With the economic downturn that hit in full force last fall, many cleantech VCs' minds made a pretty big shift away from capital-intensive solar, EV and biofuels investments, and (to the extent that checks were still being written) toward relatively more capital-efficient smart grid and energy efficiency bets.
Regular readers of this column will know that I've been beating the drum for these kinds of investments for a while, for market and investment model reasons. But it's sure true that they look that much more attractive in an environment where exits are a long way off and LPs aren't putting capital into new funds -- capital-efficiency looks better when capital is scarce, naturally.
However, as a (hopefully not temporary) sense of stability starts to return to the marketplace (and even accounting for the more bad news undoubtedly yet to come), many investors are starting to dream big again. In the spring, a VC's fancy lightly turns to thoughts of radically reinventing the electricity industry, as it were.
Two strong potential candidates for the Next Big Thing in cleantech venture capital are nuclear and carbon capture and storage.
I've spoken with numerous VCs recently who are looking for innovative ways to play in nuclear power. Bets have already been made by VCs in small-scale nukes, hot fusion, and technologies related to big-scale nukes. The hope is to find a low-cost solution that is practically zero carbon emissions and also provides reliable "base load" power. So in other words, the hope is for a lower-carbon replacement for coal power. The challenges are also significant, however, not least of which being time to market for any new innovations, as this interesting article illustrates.
With the recent news that the DOE will be putting $2.4B into carbon capture and storage, and its inclusion in emerging climate legislation, it's also clear that CCS will be leaned upon as a hoped-for way of making our existing coal-fired generation infrastructure less impactful on the atmosphere, while still preserving its value as low-cost baseload power. So in other words, the hope is for a lower-carbon "fix" for coal power.
These will be challenging sectors for VCs. Like solar and EVs and biofuels, they are capital-intensive and, insofar as new tech development is concerned, face a long path to market readiness.

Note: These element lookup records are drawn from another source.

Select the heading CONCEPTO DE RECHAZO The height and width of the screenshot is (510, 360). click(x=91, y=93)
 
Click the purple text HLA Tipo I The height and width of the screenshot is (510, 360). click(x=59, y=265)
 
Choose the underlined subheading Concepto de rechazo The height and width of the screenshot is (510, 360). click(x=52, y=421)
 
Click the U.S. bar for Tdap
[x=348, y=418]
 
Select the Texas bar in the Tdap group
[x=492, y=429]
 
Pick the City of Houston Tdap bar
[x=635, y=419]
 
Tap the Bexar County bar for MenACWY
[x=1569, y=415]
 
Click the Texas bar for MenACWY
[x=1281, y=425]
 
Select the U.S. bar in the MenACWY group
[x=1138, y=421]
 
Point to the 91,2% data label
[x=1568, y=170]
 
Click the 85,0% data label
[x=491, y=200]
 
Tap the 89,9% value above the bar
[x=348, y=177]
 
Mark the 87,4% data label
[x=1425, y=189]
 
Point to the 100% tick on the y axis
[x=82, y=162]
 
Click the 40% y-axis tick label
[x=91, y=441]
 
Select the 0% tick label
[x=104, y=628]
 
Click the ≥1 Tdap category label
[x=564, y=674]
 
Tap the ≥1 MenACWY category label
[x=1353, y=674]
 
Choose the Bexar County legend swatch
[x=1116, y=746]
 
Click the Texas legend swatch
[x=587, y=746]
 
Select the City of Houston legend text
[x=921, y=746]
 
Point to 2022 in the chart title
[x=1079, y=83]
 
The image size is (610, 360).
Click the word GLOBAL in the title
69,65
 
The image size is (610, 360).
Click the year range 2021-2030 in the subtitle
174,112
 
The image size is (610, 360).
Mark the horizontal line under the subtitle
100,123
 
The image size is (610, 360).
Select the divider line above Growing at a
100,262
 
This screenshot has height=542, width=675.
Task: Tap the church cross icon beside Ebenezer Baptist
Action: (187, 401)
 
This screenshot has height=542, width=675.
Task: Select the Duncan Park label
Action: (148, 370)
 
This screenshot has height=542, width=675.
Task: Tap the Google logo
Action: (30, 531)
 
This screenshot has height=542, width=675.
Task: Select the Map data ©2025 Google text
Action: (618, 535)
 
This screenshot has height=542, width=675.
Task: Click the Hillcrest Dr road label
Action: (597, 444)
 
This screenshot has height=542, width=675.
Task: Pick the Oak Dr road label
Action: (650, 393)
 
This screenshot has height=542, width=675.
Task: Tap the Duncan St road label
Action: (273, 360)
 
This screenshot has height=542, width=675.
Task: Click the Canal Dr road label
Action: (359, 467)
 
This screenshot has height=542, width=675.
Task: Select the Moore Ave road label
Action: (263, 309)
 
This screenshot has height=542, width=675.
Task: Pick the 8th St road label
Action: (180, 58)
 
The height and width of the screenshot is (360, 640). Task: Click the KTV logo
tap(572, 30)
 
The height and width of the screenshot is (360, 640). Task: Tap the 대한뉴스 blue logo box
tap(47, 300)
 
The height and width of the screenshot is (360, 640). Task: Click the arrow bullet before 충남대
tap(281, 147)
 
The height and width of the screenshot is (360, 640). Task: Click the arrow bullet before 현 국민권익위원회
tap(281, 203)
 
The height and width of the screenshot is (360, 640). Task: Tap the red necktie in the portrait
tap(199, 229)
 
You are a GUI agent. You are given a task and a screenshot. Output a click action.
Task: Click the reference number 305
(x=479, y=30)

And unlike solar and EVs and biofuels, success will very often require getting major buy-in from the notoriously slow-moving utility industry and regulatory bodies. But the government dollars could help with that. And the market for anything related to baseload power is huge. And we live in interesting times. So these two controversial technology areas could well end up being the focus of a lot of investors' attention over the coming months.